Naruto mengangguk, "janji ya!" serunya bersemangat. Senyum cerahnya makin melebar. Gaara tidak membalas. Cahaya yang terpantul dari mata hijaunya perlahan meredup, menatap sedih wajah riang temannya.
Kurasa aku hanya takut melihat wajahmu itu...
.
Waktu berlalu dalam bisu. Semilir angin dingin siap menghantam tubuh siapa saja yang kurang terlindungi. Matahari masih tak nampak dari balik awan kelabu yang bersikukuh bertengger di langit luas.
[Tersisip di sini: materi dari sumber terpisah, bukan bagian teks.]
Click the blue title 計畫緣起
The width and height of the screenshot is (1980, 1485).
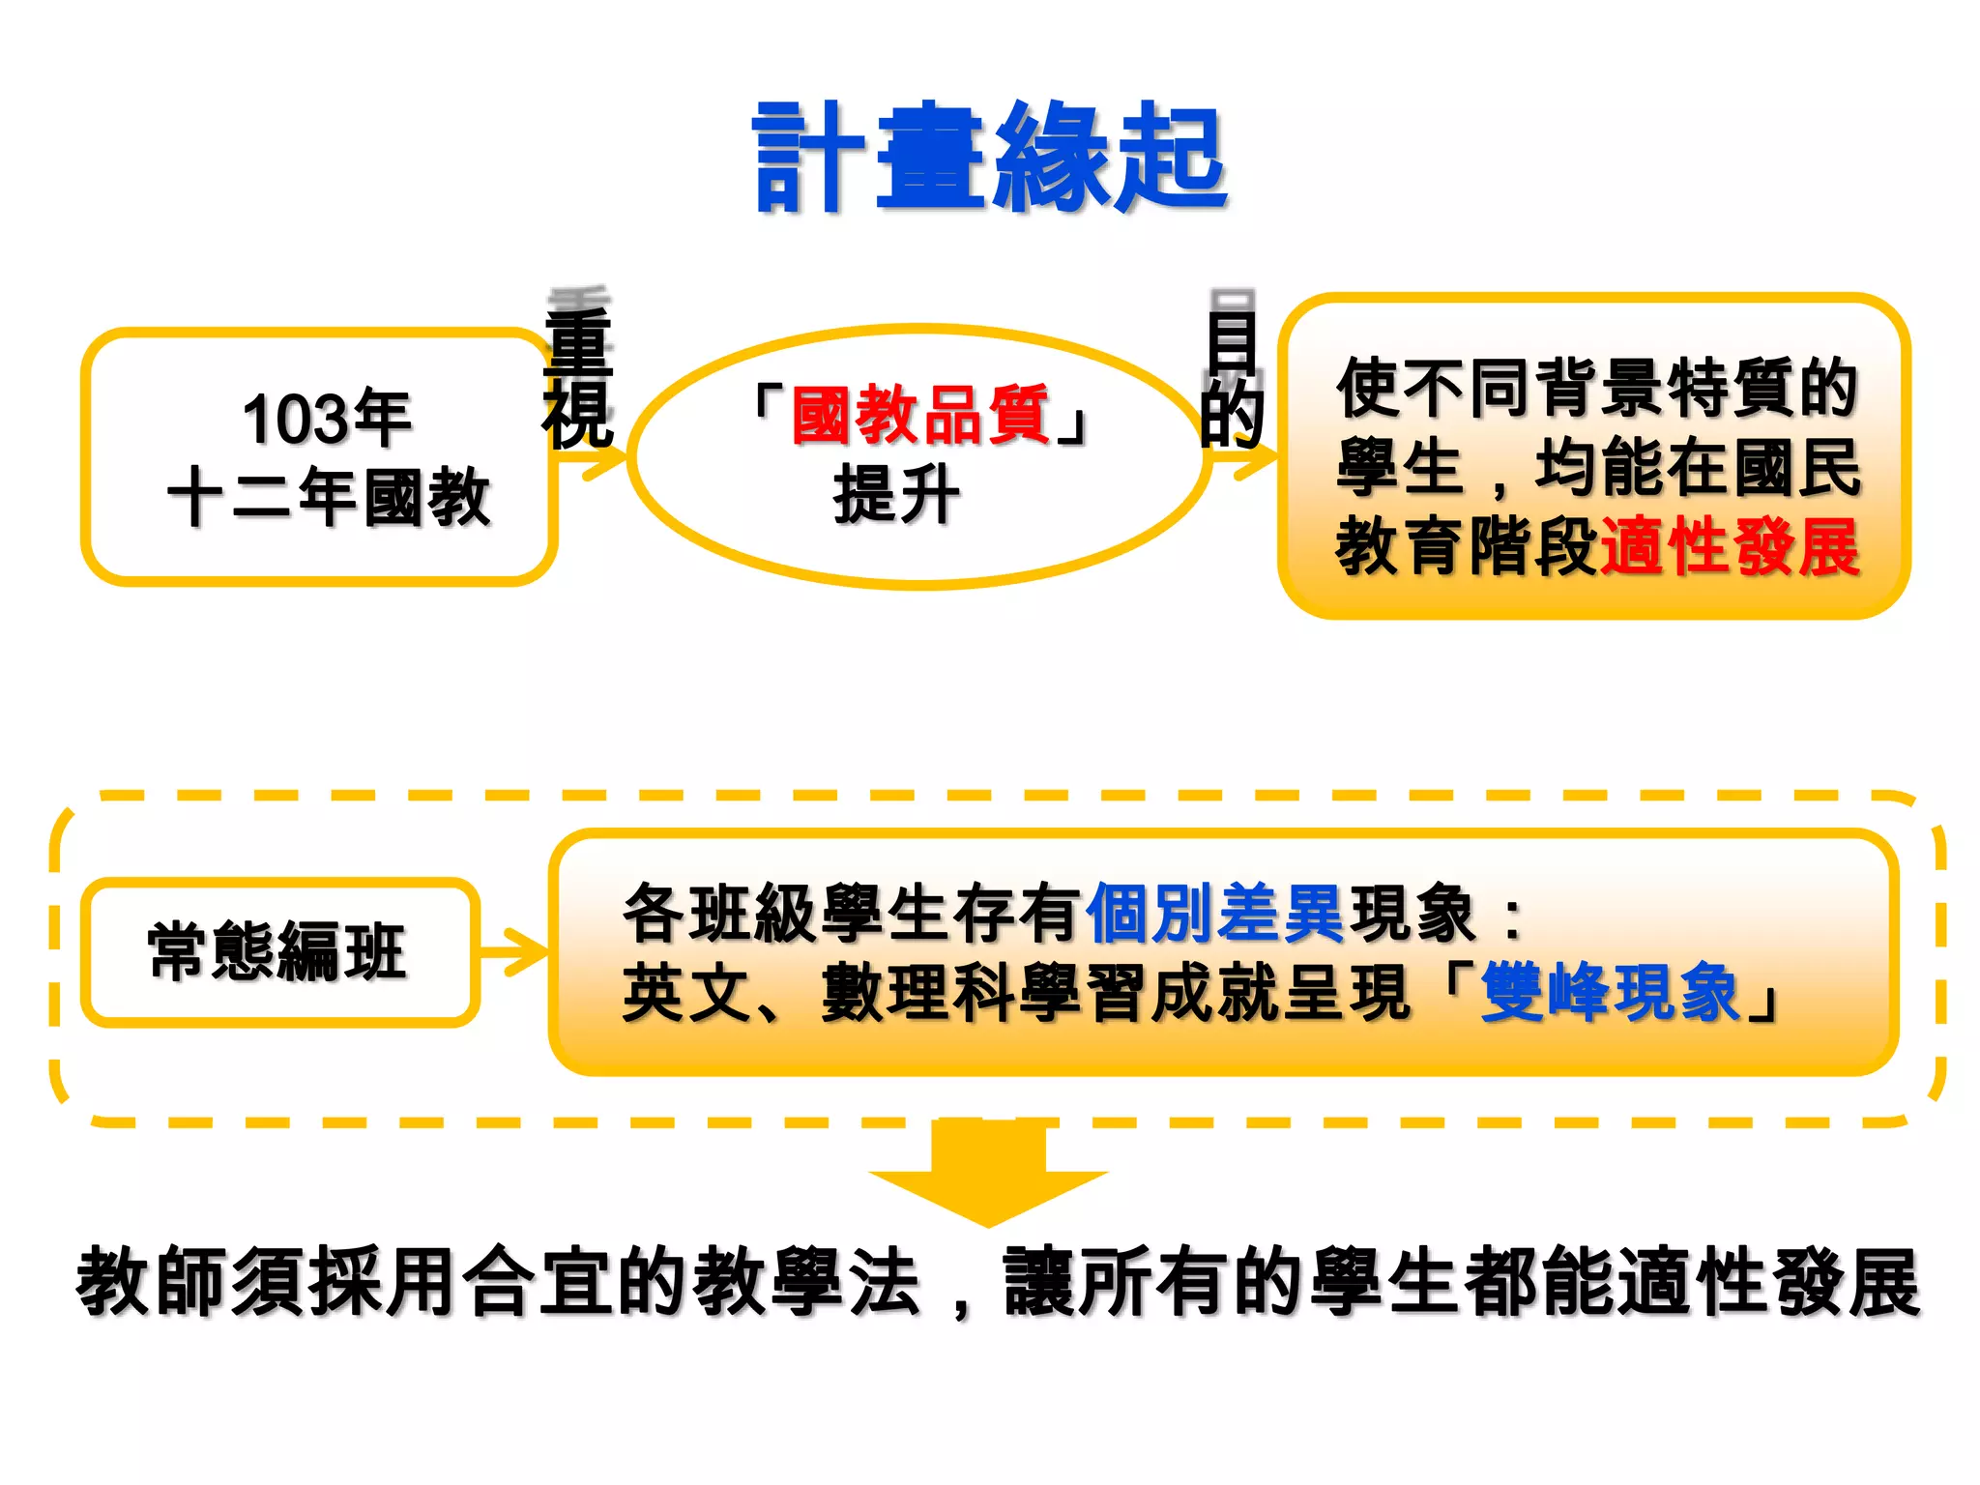pyautogui.click(x=990, y=158)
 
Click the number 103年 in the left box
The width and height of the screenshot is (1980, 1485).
pyautogui.click(x=327, y=419)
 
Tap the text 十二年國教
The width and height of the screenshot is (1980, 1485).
pyautogui.click(x=329, y=496)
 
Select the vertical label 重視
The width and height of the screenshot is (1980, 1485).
pyautogui.click(x=578, y=377)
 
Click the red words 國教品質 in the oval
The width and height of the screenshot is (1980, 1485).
pyautogui.click(x=919, y=415)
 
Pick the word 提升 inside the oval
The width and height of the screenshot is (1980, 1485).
pyautogui.click(x=896, y=494)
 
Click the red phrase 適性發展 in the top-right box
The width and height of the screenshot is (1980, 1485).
pyautogui.click(x=1730, y=546)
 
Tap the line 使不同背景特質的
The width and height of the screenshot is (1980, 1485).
pyautogui.click(x=1596, y=388)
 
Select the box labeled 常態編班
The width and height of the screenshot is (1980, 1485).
pyautogui.click(x=279, y=951)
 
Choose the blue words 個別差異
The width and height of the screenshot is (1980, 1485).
pyautogui.click(x=1215, y=913)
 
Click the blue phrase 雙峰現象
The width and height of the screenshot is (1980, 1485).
pyautogui.click(x=1610, y=992)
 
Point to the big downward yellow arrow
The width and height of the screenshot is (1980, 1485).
pyautogui.click(x=988, y=1175)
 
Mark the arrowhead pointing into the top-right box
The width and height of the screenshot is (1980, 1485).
pyautogui.click(x=1257, y=461)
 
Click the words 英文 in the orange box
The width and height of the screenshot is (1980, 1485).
pyautogui.click(x=686, y=993)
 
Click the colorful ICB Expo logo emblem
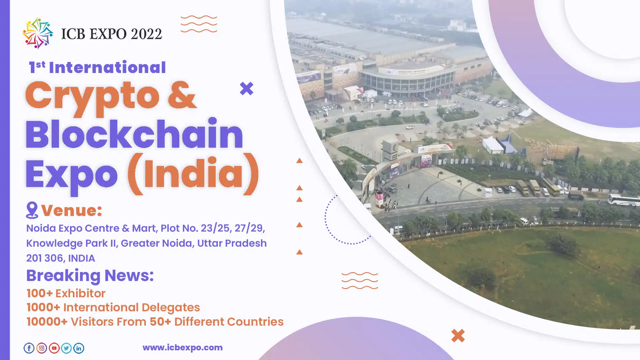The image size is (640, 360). (x=38, y=33)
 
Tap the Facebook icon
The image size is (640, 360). (x=29, y=348)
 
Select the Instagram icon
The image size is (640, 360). (x=42, y=348)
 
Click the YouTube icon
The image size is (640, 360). (x=54, y=348)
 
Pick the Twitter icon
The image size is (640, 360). (x=66, y=348)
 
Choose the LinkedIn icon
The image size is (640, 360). (x=79, y=348)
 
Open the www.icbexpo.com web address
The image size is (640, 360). (x=183, y=347)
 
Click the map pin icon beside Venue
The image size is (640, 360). (x=32, y=210)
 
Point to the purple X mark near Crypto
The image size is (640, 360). (x=247, y=88)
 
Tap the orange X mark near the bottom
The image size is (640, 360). (x=458, y=336)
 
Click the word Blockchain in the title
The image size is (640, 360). (x=134, y=134)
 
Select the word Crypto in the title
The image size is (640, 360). (x=92, y=97)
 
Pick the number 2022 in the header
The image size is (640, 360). (x=146, y=34)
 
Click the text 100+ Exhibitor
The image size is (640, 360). (x=66, y=293)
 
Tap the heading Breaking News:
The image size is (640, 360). (x=90, y=276)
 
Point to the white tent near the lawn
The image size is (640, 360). (x=493, y=145)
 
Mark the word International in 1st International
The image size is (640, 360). (x=107, y=68)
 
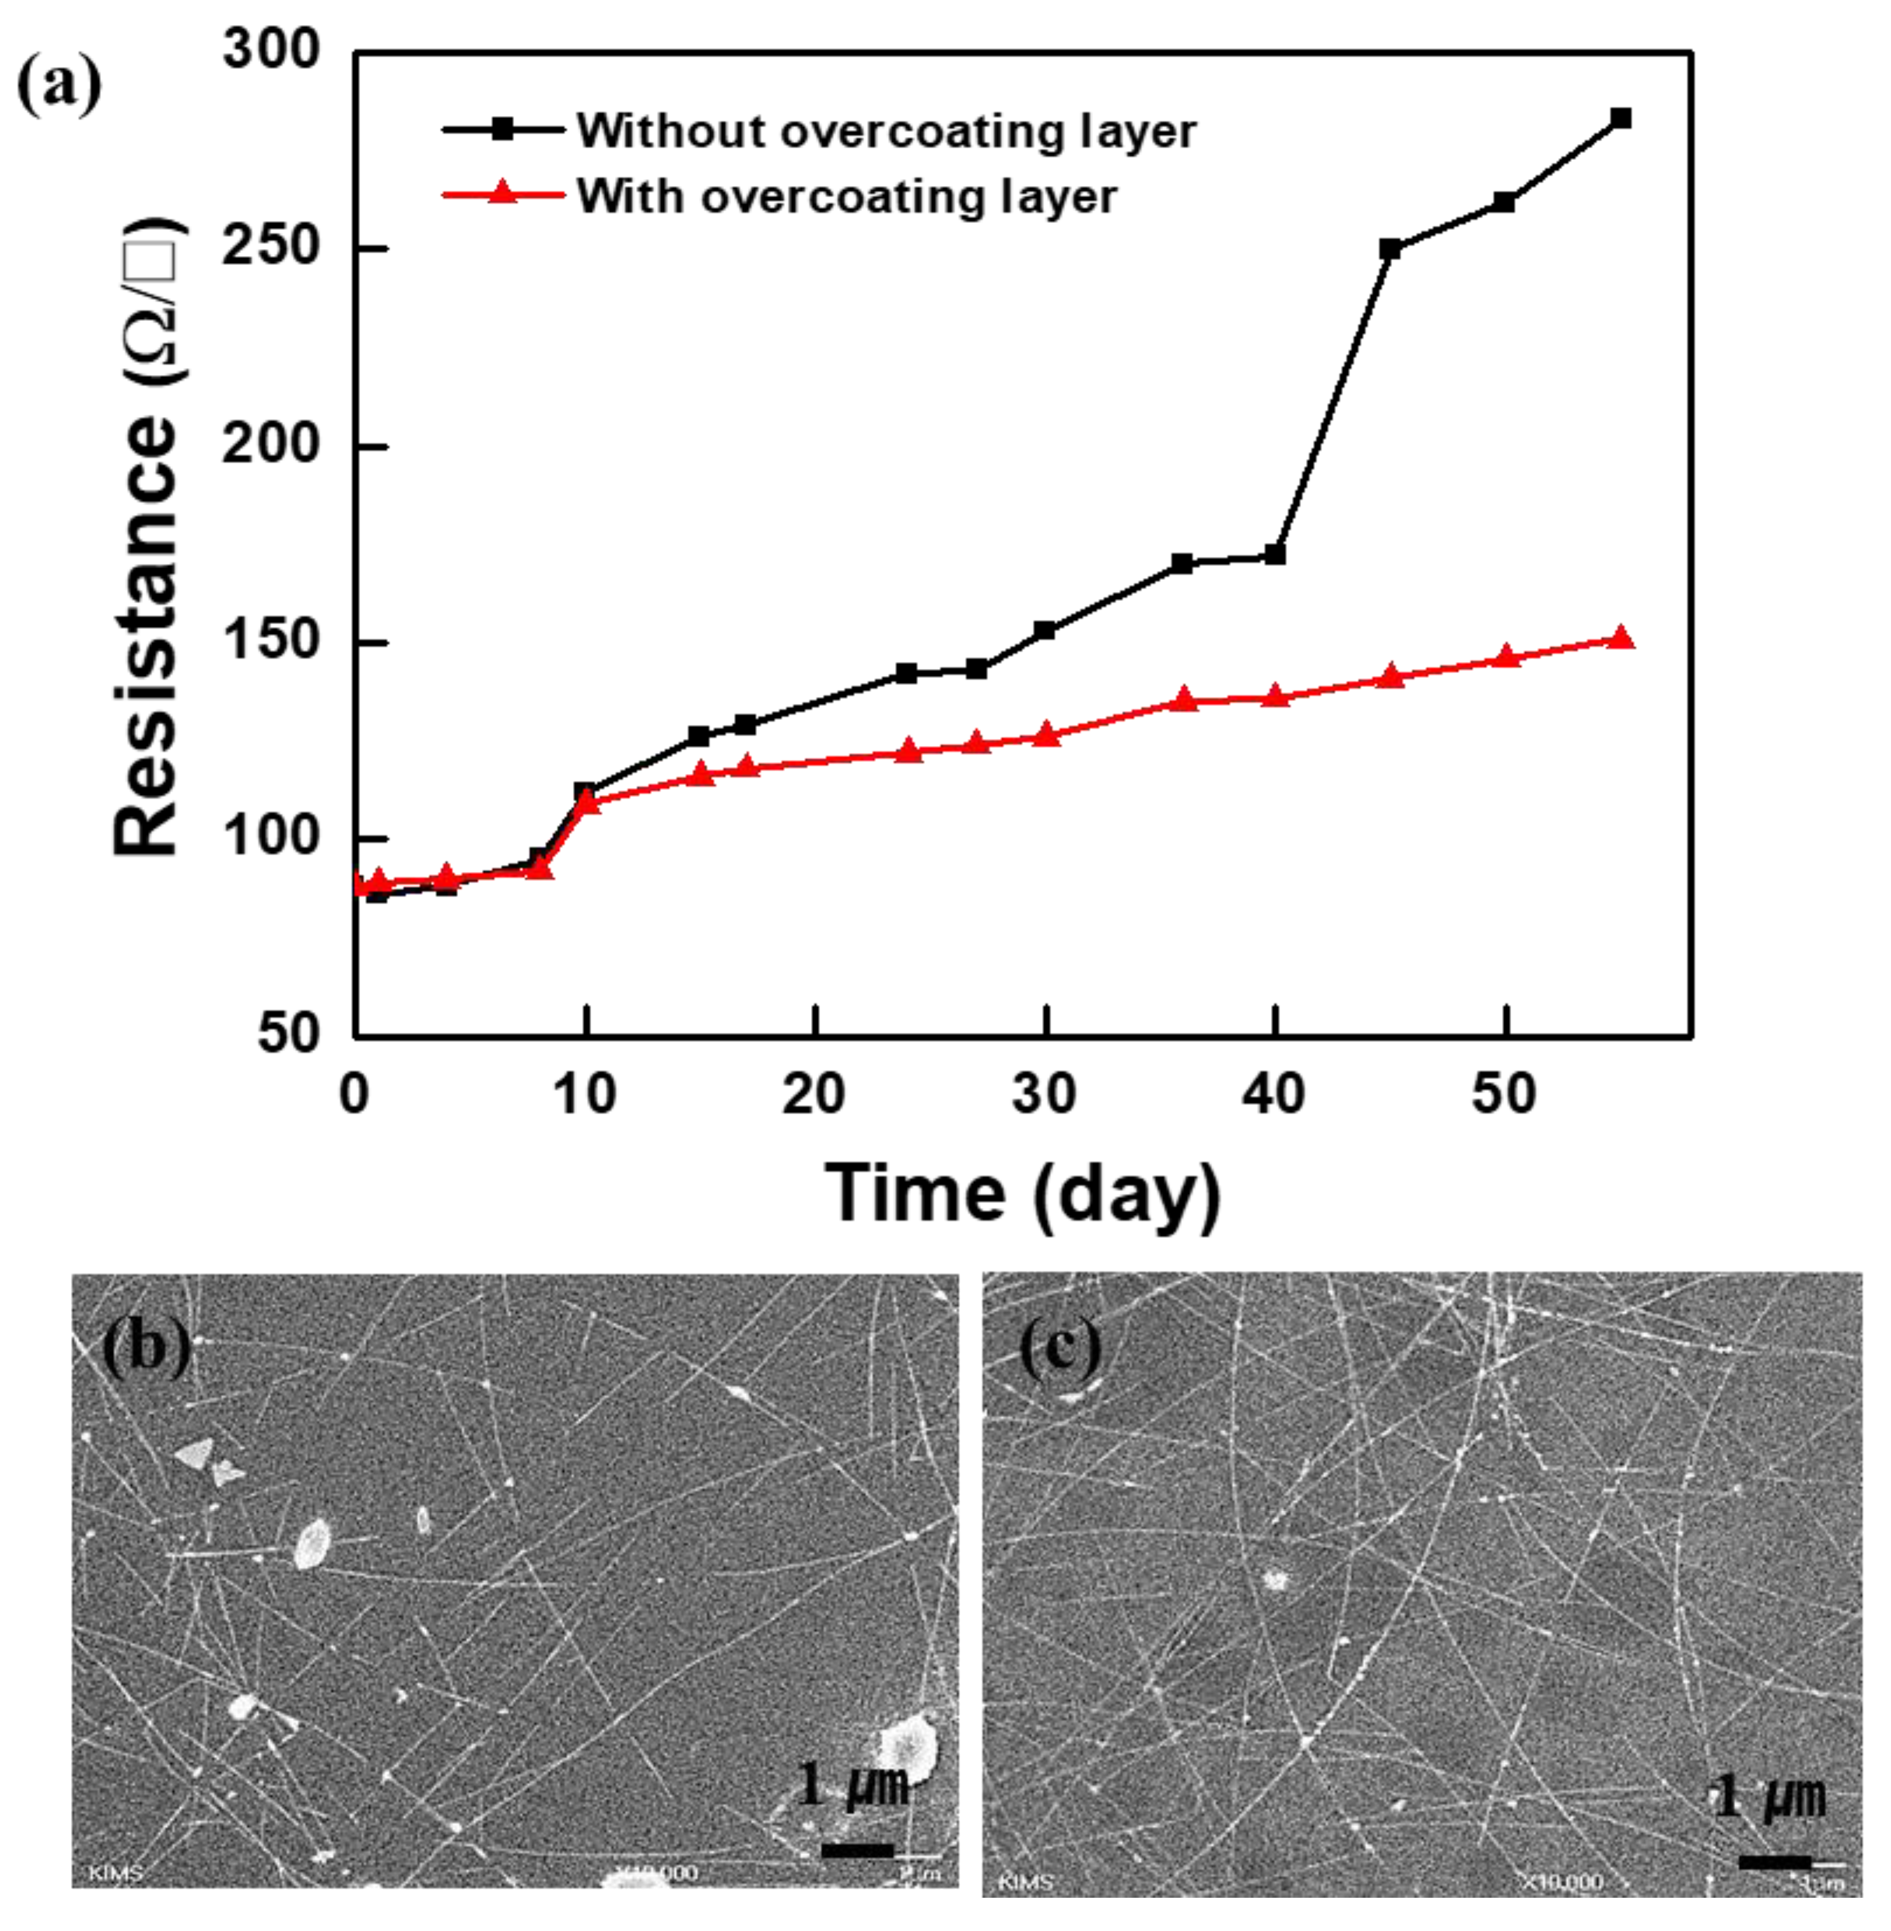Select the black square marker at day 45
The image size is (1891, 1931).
[x=1390, y=248]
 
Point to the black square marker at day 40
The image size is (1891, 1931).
[x=1275, y=554]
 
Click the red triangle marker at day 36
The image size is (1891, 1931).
[x=1183, y=700]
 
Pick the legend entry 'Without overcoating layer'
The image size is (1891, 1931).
[x=886, y=131]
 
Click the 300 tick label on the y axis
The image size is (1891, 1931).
[x=270, y=50]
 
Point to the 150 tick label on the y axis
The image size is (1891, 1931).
[x=270, y=642]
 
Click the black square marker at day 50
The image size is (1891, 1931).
[x=1505, y=202]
Hari sudah siang menjelang sore, namun rintik hujan yang sudah turun sejak pagi tadi masih belum mau berhenti, seketika menurunkan suhu beku udara sekitar.
"Yeii!" sorak bahagia berkoar heboh dari seorang pemuda berambut pirang ketika bel pertanda berakhirnya jam mata pelajaran terakhir itu menjerit ke seluruh penjuru sekolah.
"Dasar..." Shikamaru menggeleng pelan kepalanya sembari menguap. Pelajaran Kakashi barusan sukses membuatnya serasa di dongengi untuk menuju mimpi nan indah.
Naruto, diikuti tiga orang kawannya menghampiri Shikamaru yang kembali meletakkan kepalanya di atas meja.
"Oh ayolah, Shikamaru! Kita sudah sepakat mau merayakan kemenangan tim sepak bola kita di cafe milik Sakura-chan. Yang lain sudah duluan ke sana untuk siap-siap!" Naruto mulai menggoyang tubuh kurus sahabatnya itu. "Nanti si Teme bawel itu bisa ngamuk kalau semua anggota klub yang kumpul nggak lengkap!"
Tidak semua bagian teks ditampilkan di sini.